Fotherington Thrip09 Apr 2014 9:57 a.m. PST

G'day All,

I have seen that the Japanese artillery (including AT guns and 70mm guns) are generally in a khaki colour but I would rather paint them in camoflage\three colour scheme which I think they also did. I can't find any references or pictures though.

Did they do it and if so was it through the war?

Cheers

Ethanjt2109 Apr 2014 1:29 p.m. PST

I will admit I know very little about the Pacific Theater but I've only seen pictures of Gray, Green, or Khaki. Hope it helps.

dBerczerk09 Apr 2014 2:17 p.m. PST

I don't recall seeing any color photographs of Japanese towed artillery painted in the three-color camouflage scheme.

Most references I've seen show them painted in "Japanese Artillery Brown" -- a medium-dark red brown.

I've also seen artist depictions of Japanese towed field artillery in dark green.

I recommend either a medium-dark red brown or a dark green, dry-brushed with lighter shades and then a dusting of medium grey or light sand to show operations under field conditions.

link

Personal logo Dye4minis Supporting Member of TMP09 Apr 2014 2:28 p.m. PST

May I suggest you find a copy of "Japanese Infantry Arms in World War II" by Ritta Nakanishi, ISBN: 4-499-22690-2. It is chocked full of illustrations of how things were carried, used, maintained, transported and associated crews. Items covered: grenade launchers, Anti-aircraft weapons, anti-tank weapons, Types 11 and 96 LMG; Type 92 7.7mm HMG; Type 92 20mm Automatic gun; Type II 37mm Flat Trajectory IG; Type 92 70mm IG; Type 94 37mm ATG; Type 41 75mm Mountain Gun and military swords. Illustrations are in color. IMHO, it covers most of what would be used in China, Burma and India theaters.

Perhaps the best reference in English is U.S. War Department "Handbook on Japanese Military Forces", ISBN: 0-8071-2013-8. It has it all, but in B&W photos. Logistical efforts (of which camo would fall under) is discussed. remember, in the Pacific, the Japanese moved a LOT of captured arty pieces to the occupied islands.

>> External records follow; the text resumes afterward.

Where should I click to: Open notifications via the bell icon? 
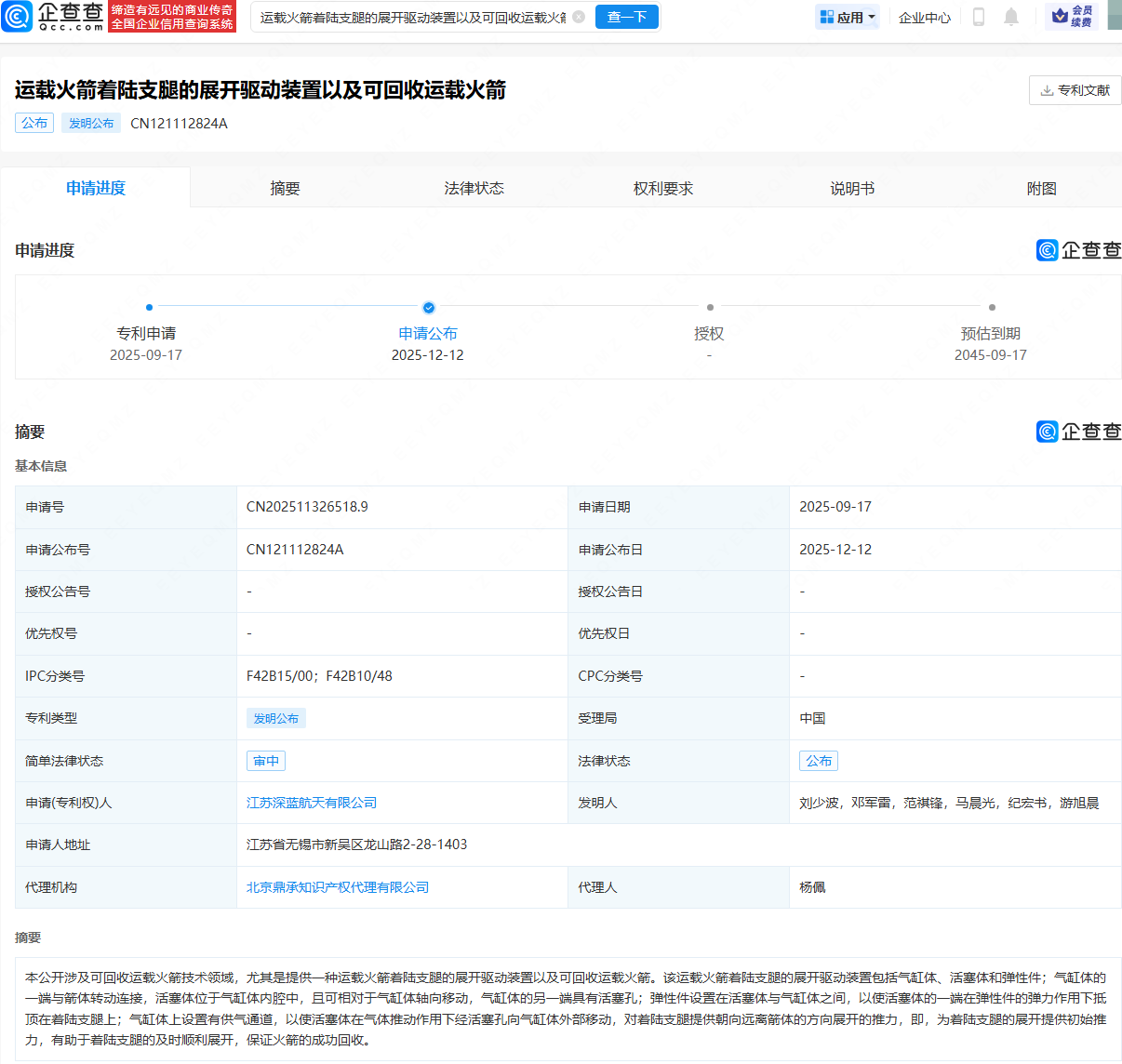pos(1010,16)
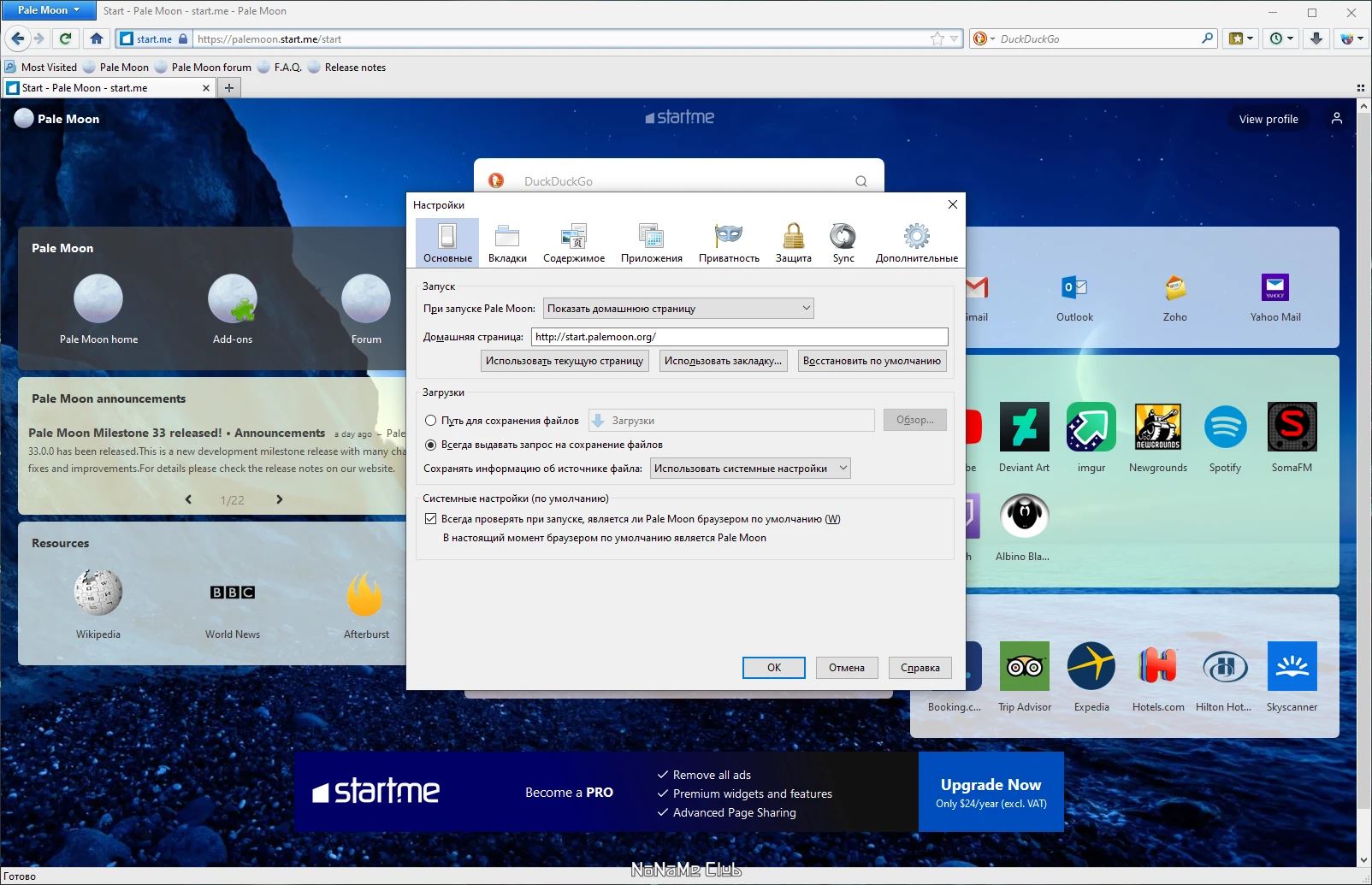The height and width of the screenshot is (885, 1372).
Task: Expand the При запуске Pale Moon dropdown
Action: [678, 309]
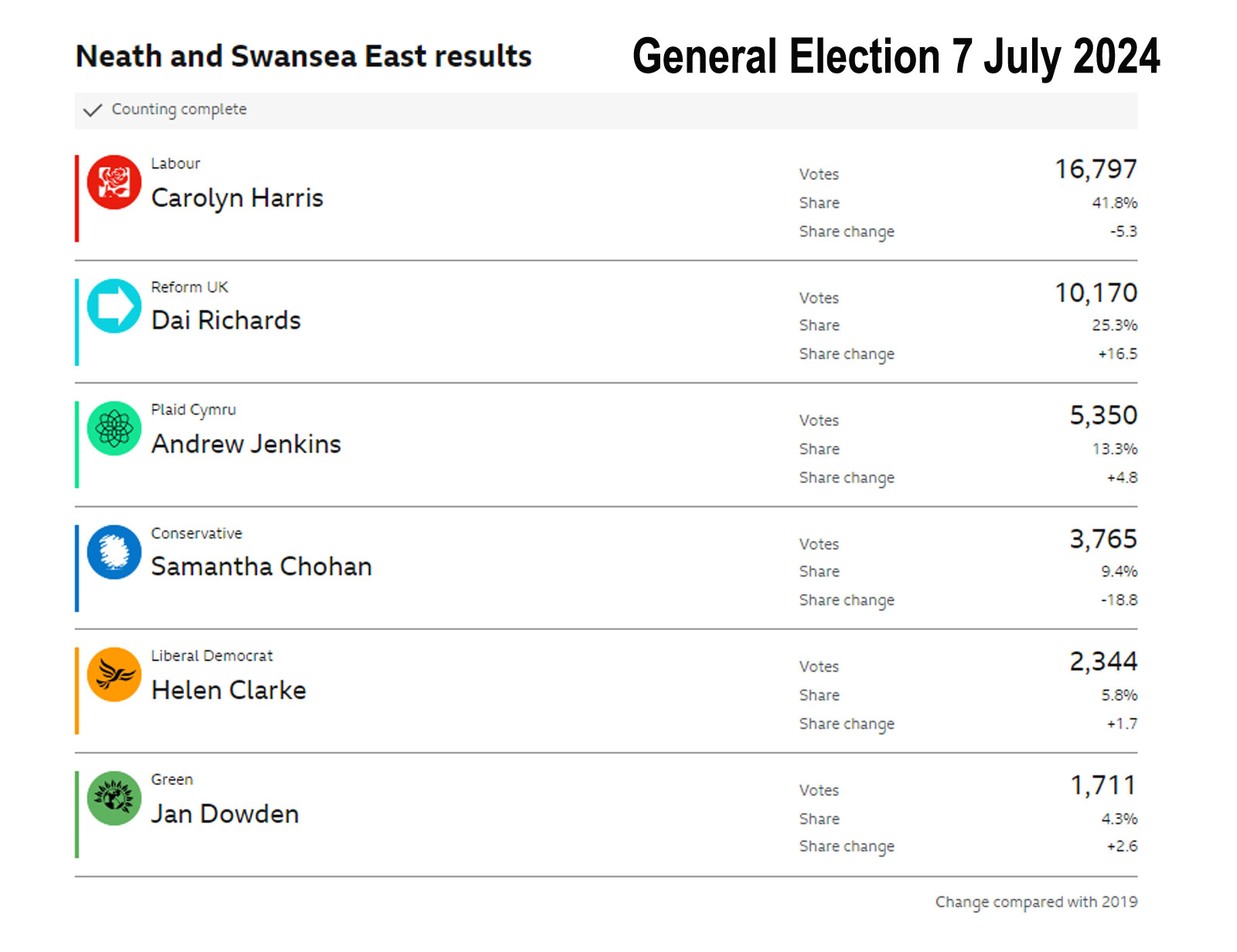This screenshot has width=1237, height=952.
Task: Click the Labour red rose party icon
Action: click(x=114, y=182)
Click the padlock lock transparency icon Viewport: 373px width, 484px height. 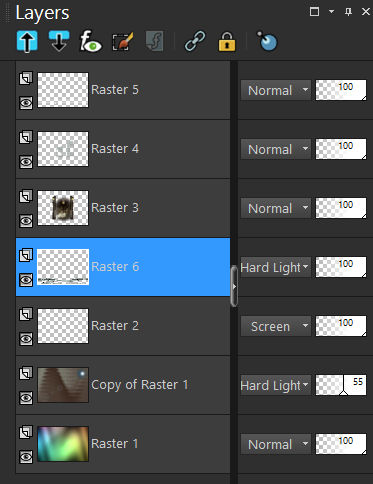coord(227,42)
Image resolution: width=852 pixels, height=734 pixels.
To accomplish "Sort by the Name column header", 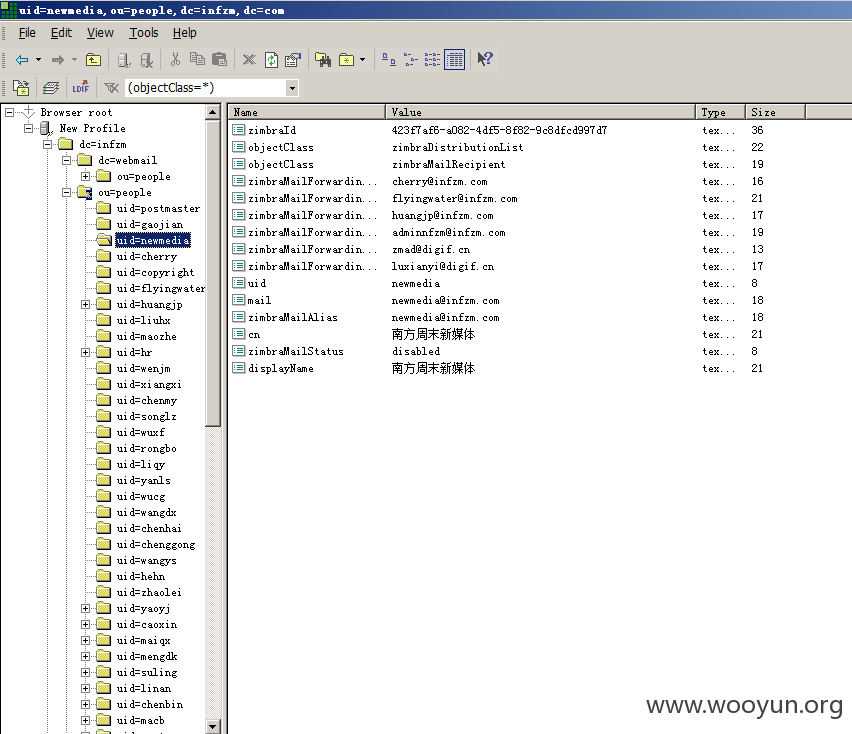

Also, when researching the TO&Es, you will discover that it mostly goes out the window--Garrison Commanders could and did use any and all hardware and personnel they could get their hands on! Many organizations (like Naval Landing Parties) were sometime kept at over 1000% in manning and equipment! So the concept of "the Japanese doctrine was to use Yellow, brown and green paint in some directive is not what you will find. instead, you will fine directions on how to fortify island positions and local materials to hide emplaced equipment. Japaneese Garrison Commanders had a LOT of flexibility in such matters.

In the first book, the "metal" equipment is depicted as being a light olive---very much akin to Citadel's base "Death World Forrest" green. No examples shown of any disruptive camo painting applied. Again, not saying you will not find such, just that such attempts to apply paint in camo "scheme" seems to be limited to available resources, time and manpower to apply it with rather than any enforced doctrine.

I sure hope this makes sense and helps. I have seen even a bright yellow used to help disrupt the shape of Japanese tanks. Not a color "I" would have thought "useful" to try to get a tank to blend into it's background!!!(yet another next to it, supposedly taken in the same battle totally devoid of "yellow" and only had brown and green applied…same unit, too!)

Bottom line: Anything goes and you will be pretty much historical for the Pacific Island battles/campaigns. IMHO.